Küçüklükten yerleştirilir bize taht duyarlılığı. “Hayatta bir yerlere gelebilmek için çok çalışmak lazım” diye bir laf var bizde. O yer neresidir? Hepimiz bir tahtın üstüne yerleşmeye çağrılmıyor muyuz? Doktorun önlüğü, hakimin tokmağı, askerin rütbesi, rektörün cübbesi... Her biri kendince bir taht değil mi? Anne-babalar çocuklarını bu tahta sahip olmaya çağırmıyor mu?
O taht için çalışıp çabalamıyor muyuz? Eğer bu taht bu kadar değerliyse, o tahta yerleştikten sonra, saygı istemek doğal değil mi?
Yeni memur olanların şakayla karışık söylediği bir şey vardır, “Düğmemi kopartmak 6 aydan başlar!” diye. Daha yenice atanmıştır ama iyi kötü bir tahta sahip olduğunun farkındadır.
***
Dediğim gibi, bu, birkaç kişinin üzerine atılıp, geçiştirilecek bir şey değil. Makam ve koltuk her daim önemli olmuştur bizde.
Çünkü taht bizim coğrafyamızda kolay elde edilen bir şey değildir. Uğruna neler feda edilmez, neler bozuk para gibi harcanmaz ki? İnsan bir şey için ne kadar çok şeyini feda ettiğiyse, o şey onun gözünde o kadar çok büyümez mi; efsunlu, kutsal bir şey haline gelmez mi?
Tahtın bekâsı için kardeş katlini bile mazur görebilen bir kültürle yetişmişsek, tahtın yanında insanın ne önemi kalır ki?
Kerbelâ vakasının ardında da bu yok mudur? Hz. Hüseyin’in suçu “makama saygısızlık”, “tahta itaatsizlik” değil midir? Kerbelâ’nın bize öğrettiği “Hüseyin’in başından geçilebileceği ama tahttan vazgeçilemeyeceği!” değil midir?

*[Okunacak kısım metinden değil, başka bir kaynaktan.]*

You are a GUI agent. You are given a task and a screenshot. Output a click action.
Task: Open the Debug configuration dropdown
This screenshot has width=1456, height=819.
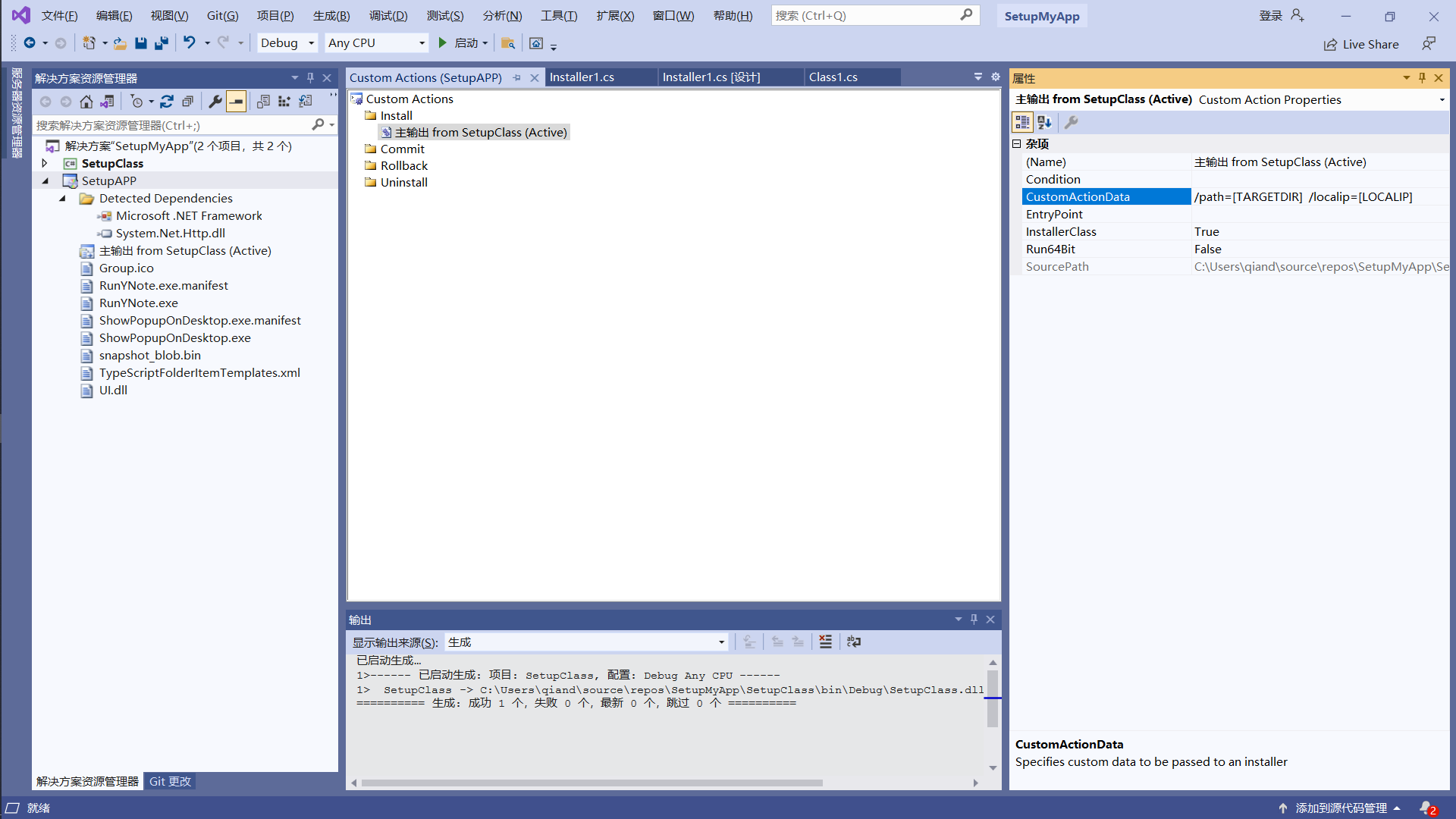coord(287,43)
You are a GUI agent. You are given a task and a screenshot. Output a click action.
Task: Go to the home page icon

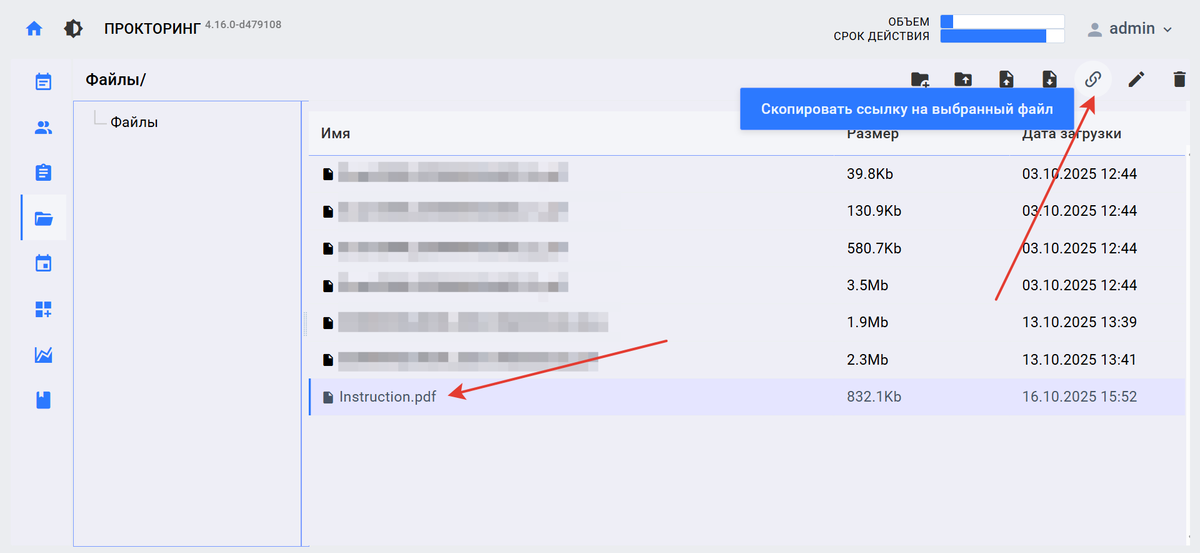[34, 29]
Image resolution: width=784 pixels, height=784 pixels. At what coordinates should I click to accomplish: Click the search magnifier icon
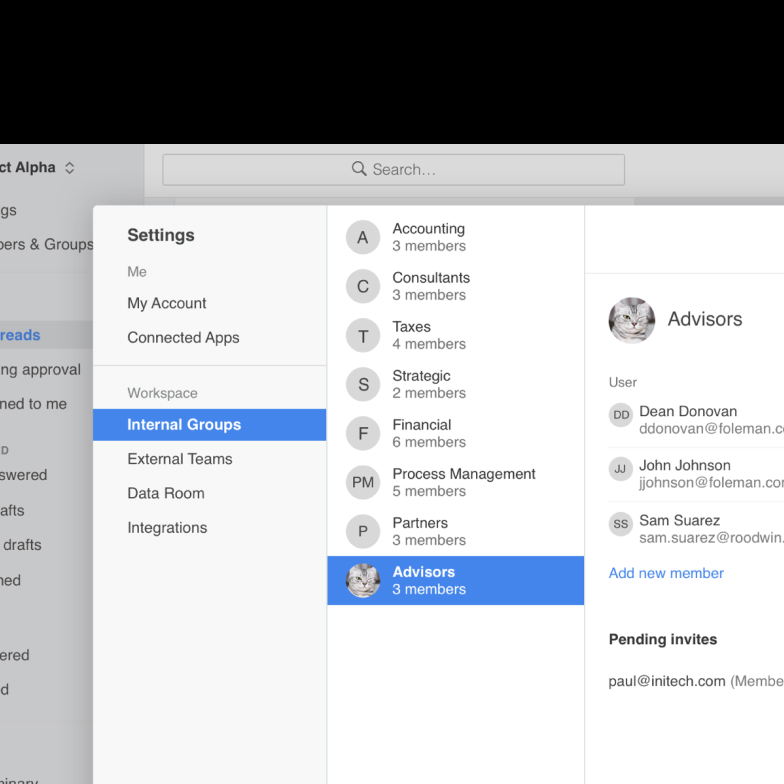359,169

Taht ne denli yüksekteyse, uğruna feda edilecek şeyler de o kadar artar. Uğruna feda ettiğimiz şeylerin sayısı arttıkça da, taht gözümüzde bir o kadar büyür, kutsallaşır. İnsan çok yatırım yaptığı şeyi önemsemez mi? Ona iki eliyle sarılmaz mı? Hele bir de onun için hayatını harcadıysa, kimliğinden ve kişiliğinden vazgeçtiyse, gözü daha bir kararmaz, “makama saygı” için ne gerekiyorsa onu yapmaz mı?
***
Makamlar ne kadar yüksekse, makam odaları o kadar büyük, makam sahipleri o kadar ulaşılmaz, o kadar dokunulmaz olur bizde.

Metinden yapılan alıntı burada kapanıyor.